Praise for Present Joys

Present-Joys-Blog-Post

Present Joys has been out for 2 weeks and we couldn’t be more excited about the press we’ve received about this release. See highlights below and get your copy of Present Joys here.

A note from Dave Douglas:

Extraordinary for me to see all these thoughts! Much appreciated. Uri Caine and I have learned a lot touring this music. Thanks to all of you who have shared it. If you have not picked up the CD, now is a good time. And thanks for your support. We need it and appreciate it.

4 stars  “Alluring … a 2014 jazz highlight.”

John Fordham, The Guardian/UK

 

“I felt smarter after listening to Present Joys. Along with pianist Uri Caine, Douglas’ approach on this record sounds like Nas on Illmatic or the Grateful Dead at their live shows. He opens a channel into the middle of his musicianship and just lets it all flow out without anything superfluous or presumptuous.”

Alex Marianyi, NextBop

 

“While Present Joys features a stripped-down instrumentation, the utterly in-sync duo of Douglas and Caine also reaches lofty artistic heights and resonances.”

Peter Hum, Ottawa Citizen

 

4 stars … “Trumpeter Dave Douglas continues his exploration of traditional New England music with this delightful and intimate duet album, featuring pianist Uri Caine.  Though contemporary in scope, each track reflects the sparse harmonies, dignified phrasing and sense of community of a bygone era.”

Mike Hobart, Financial Times

 

8/10 … “Quite extraordinary. The folk tradition through jazz. I suppose it’s easy to embrace the tendency of adventurous musicians, of any artists with a taste for the edgy, to move back to lyricism and tradition. I’m wary of my affection for this recording and for Be Still for that reason, in the same way that I hesitate to laud Coltrane’s Ballads album. But these records are not retreats of bold playing at all — they are an expansion of a great artist’s sensibility, a way the artist has found to dare himself to focus, to refine, to move in new ways.  Dave Douglas and Uri Caine are good enough to stand up to making ‘pretty’ music, even traditional music. They pass the test and come out still surprising us.”

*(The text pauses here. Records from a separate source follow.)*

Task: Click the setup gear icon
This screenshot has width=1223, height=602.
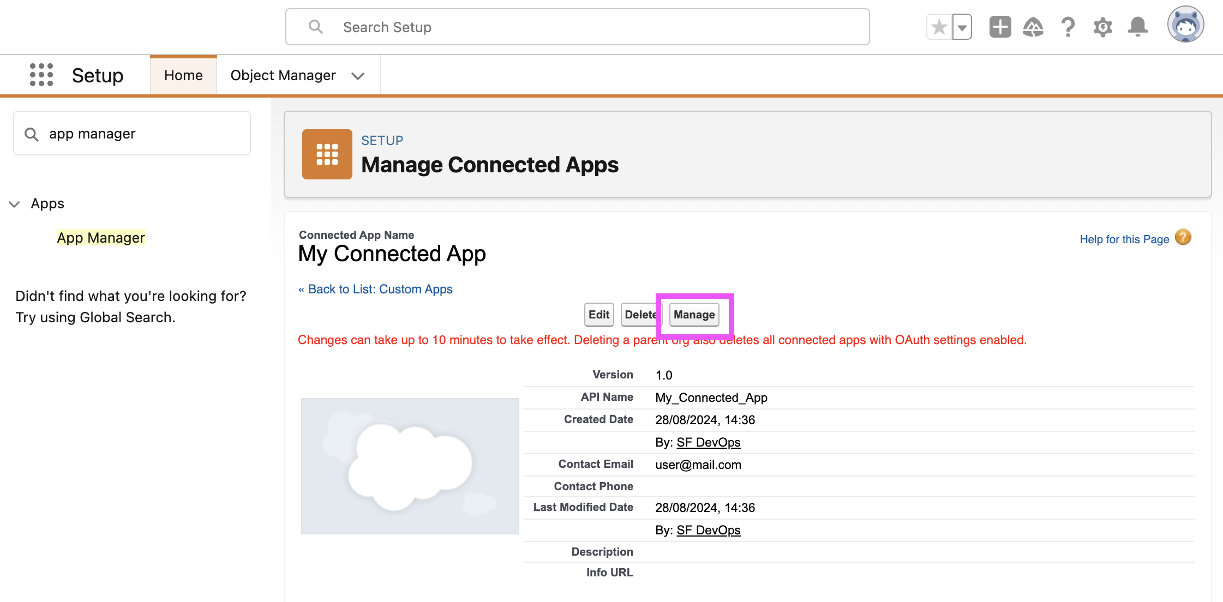Action: [1102, 27]
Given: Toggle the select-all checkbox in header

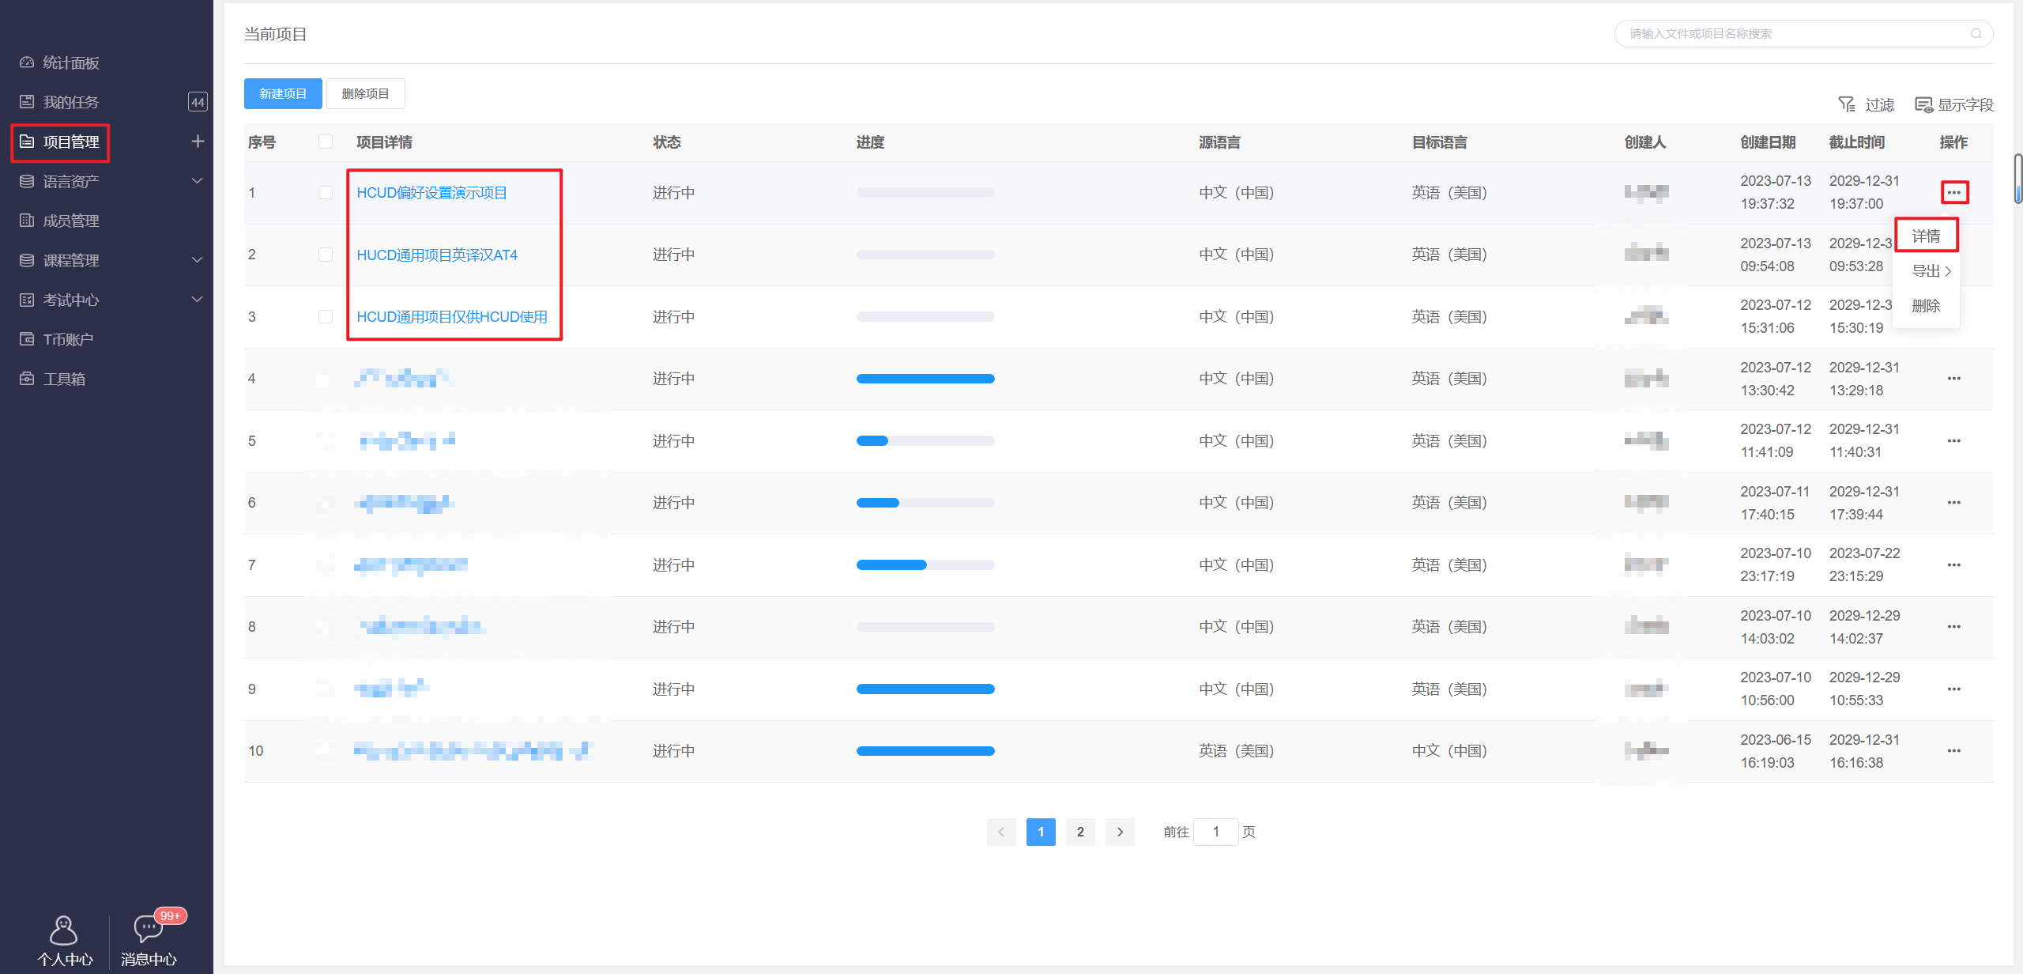Looking at the screenshot, I should coord(326,142).
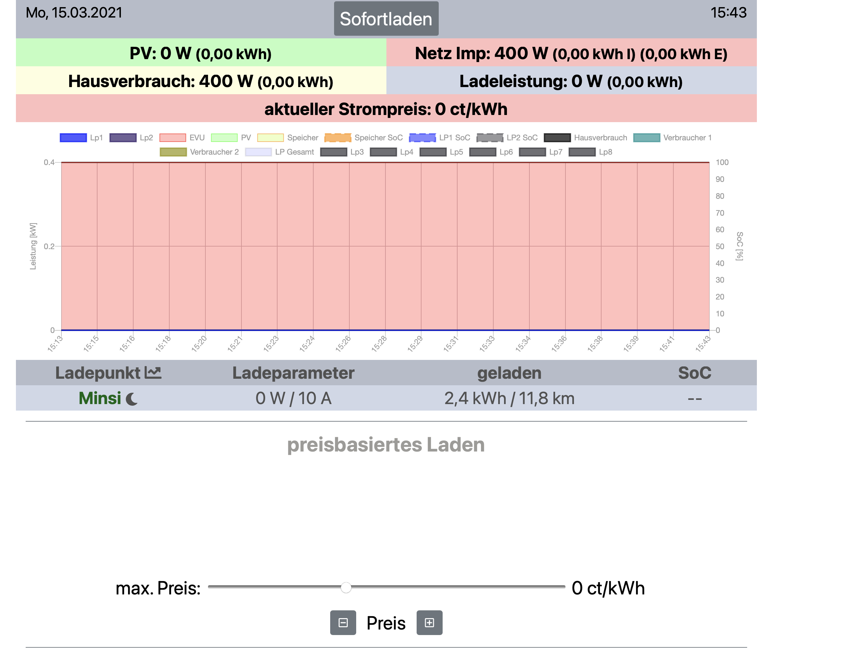
Task: Toggle Lp2 legend entry
Action: tap(123, 138)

Will Layman popmatters.com

 

“Spiritual music, solid as Shaker furniture and often as sober as a Quaker meeting, performed by two attuned virtuosos who have worked together in various configurations for more than 20 years.   In the closing ballad ‘Zero Hour,’ Caine’s gorgeously joyous response to Douglas’s more serious reflections create[s] a brand new world in five minutes and change.”